I’m not sure that working at Google means much outside the Bay Area, but from the way San Franciscans brag about their friends and significant others that work there they seem pretty sure it means a whole lot, everywhere.
While saying you have a friend who works at Google isn’t exactly like saying you have a friend who is a war correspondent, it is exactly like saying that you have a friend who is incredibly logical, makes bustaurants full of money using that logic, and rides a bus that even though you can’t get on, you can point to and say, “My Google Friend could get on that bus!”
I once made the mistake of walking to a different bus stop so I could get a better spot in the filth on the 71L For Dum-Dums, only to realize as soon as a Google Bus pulled up and I didn’t get on it, that this was also a Google Bus Stop.
I was then forced to studiously act like I didn’t care about not working at Google. This involved looking at my wrist where a watch would have been if I worked at Google, and shuffling around in my bag which would not have been pleather if I worked at Google, and trying to count to ten, which would have been way easier if I worked at Google.
In other words, I tried to pretend I was my own Google Friend, which totally worked until the bus pulled off without me.
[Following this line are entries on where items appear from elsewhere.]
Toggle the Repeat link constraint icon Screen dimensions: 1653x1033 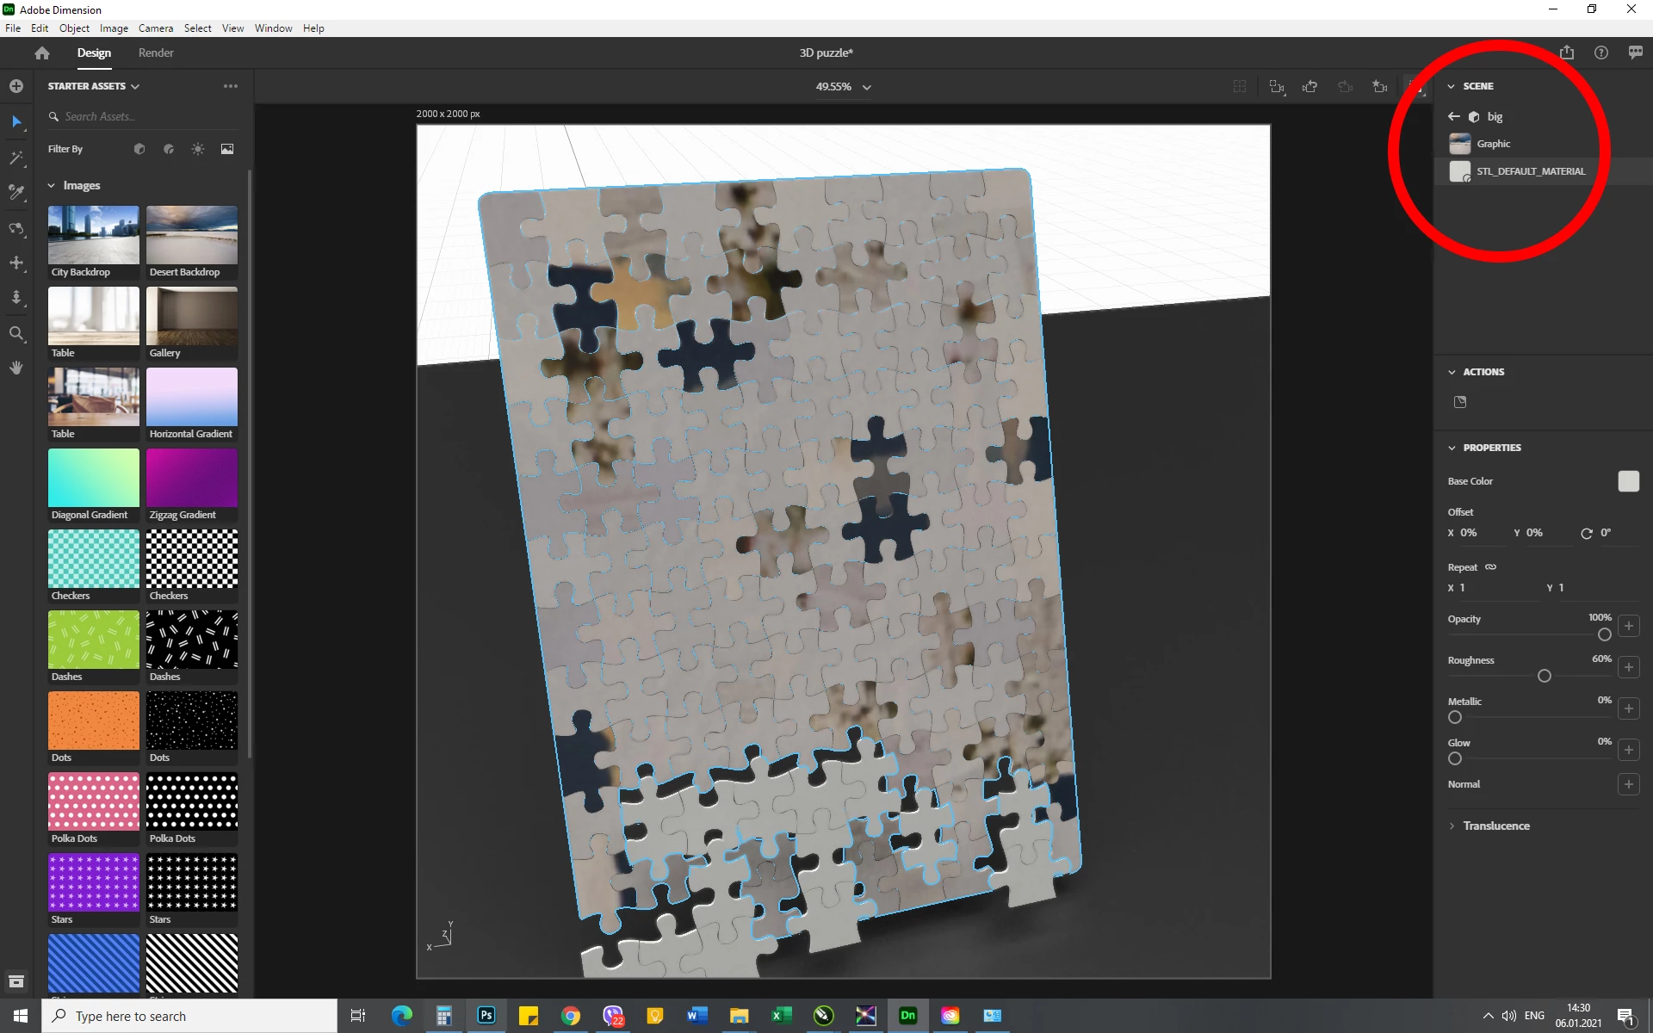1491,567
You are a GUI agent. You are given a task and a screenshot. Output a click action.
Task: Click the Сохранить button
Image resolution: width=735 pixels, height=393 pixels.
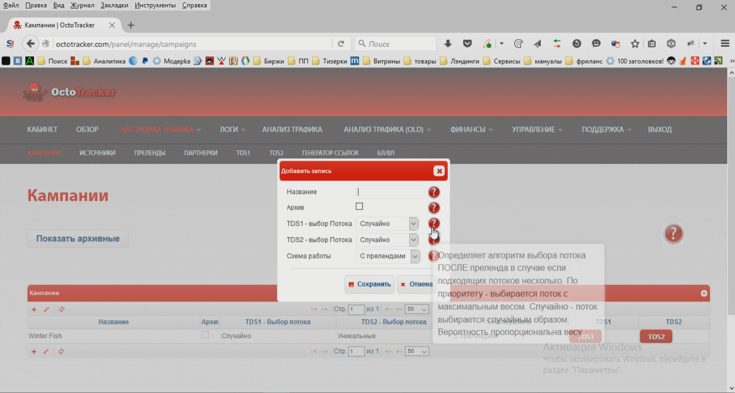pyautogui.click(x=370, y=284)
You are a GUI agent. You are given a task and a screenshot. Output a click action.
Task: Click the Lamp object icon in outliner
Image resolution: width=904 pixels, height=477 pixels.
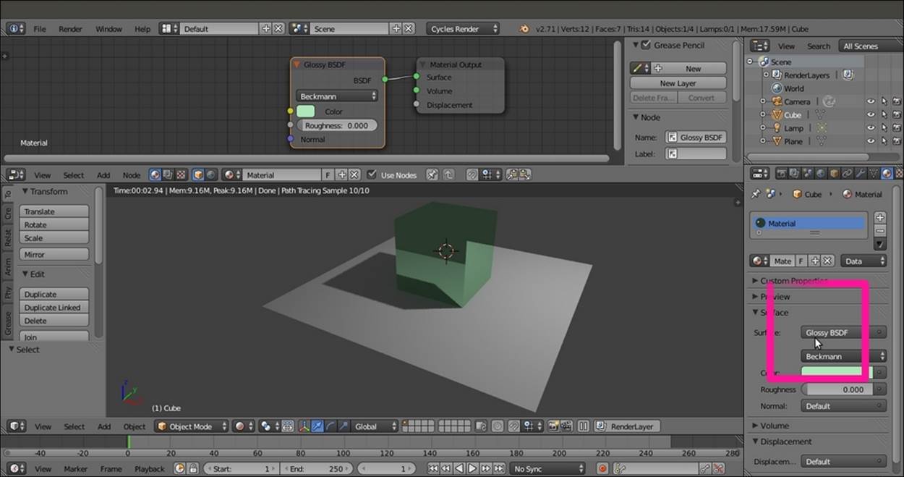pos(777,128)
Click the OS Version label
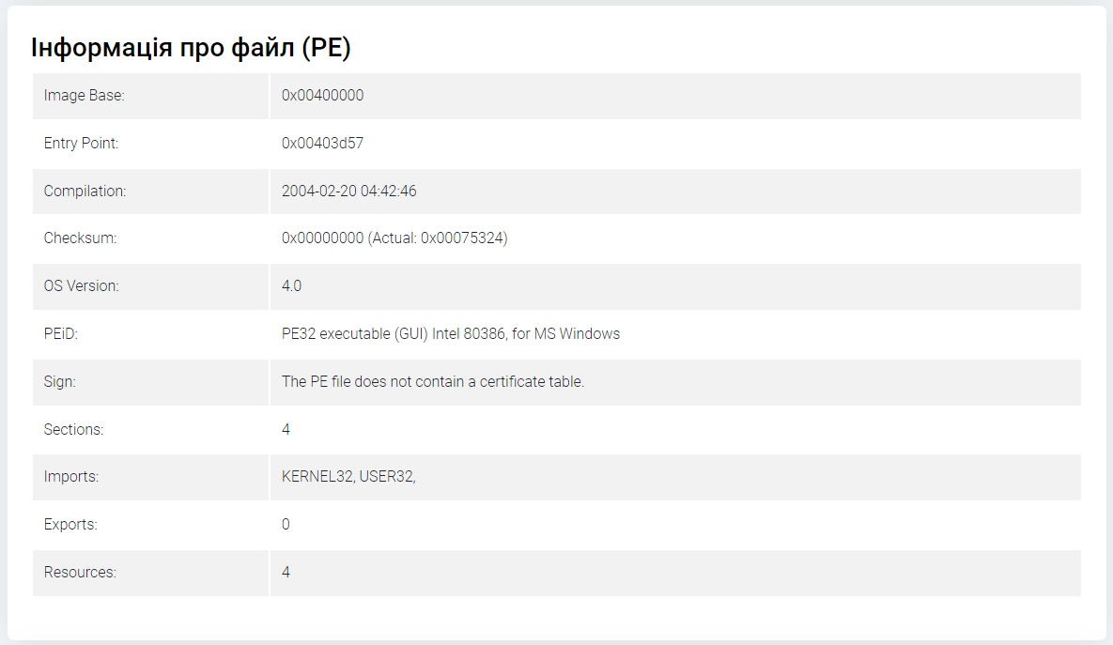 (81, 286)
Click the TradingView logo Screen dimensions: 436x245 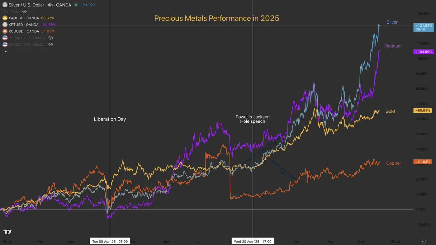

At this point, instead of dropping the whole charade I glared at those tinted windows and muttered, “I missed the Google bus,” and then asked the imbecile next to me (it’s safe to assume that they were, since they did not work for Google) if the 71L stopped at Google, at which he or she (I couldn’t tell which because I never even applied to Google) only stared blankly, and I realized they must be illiterate, which I should have already known since there had to be some reason they were still standing at this bus stop not working at Google.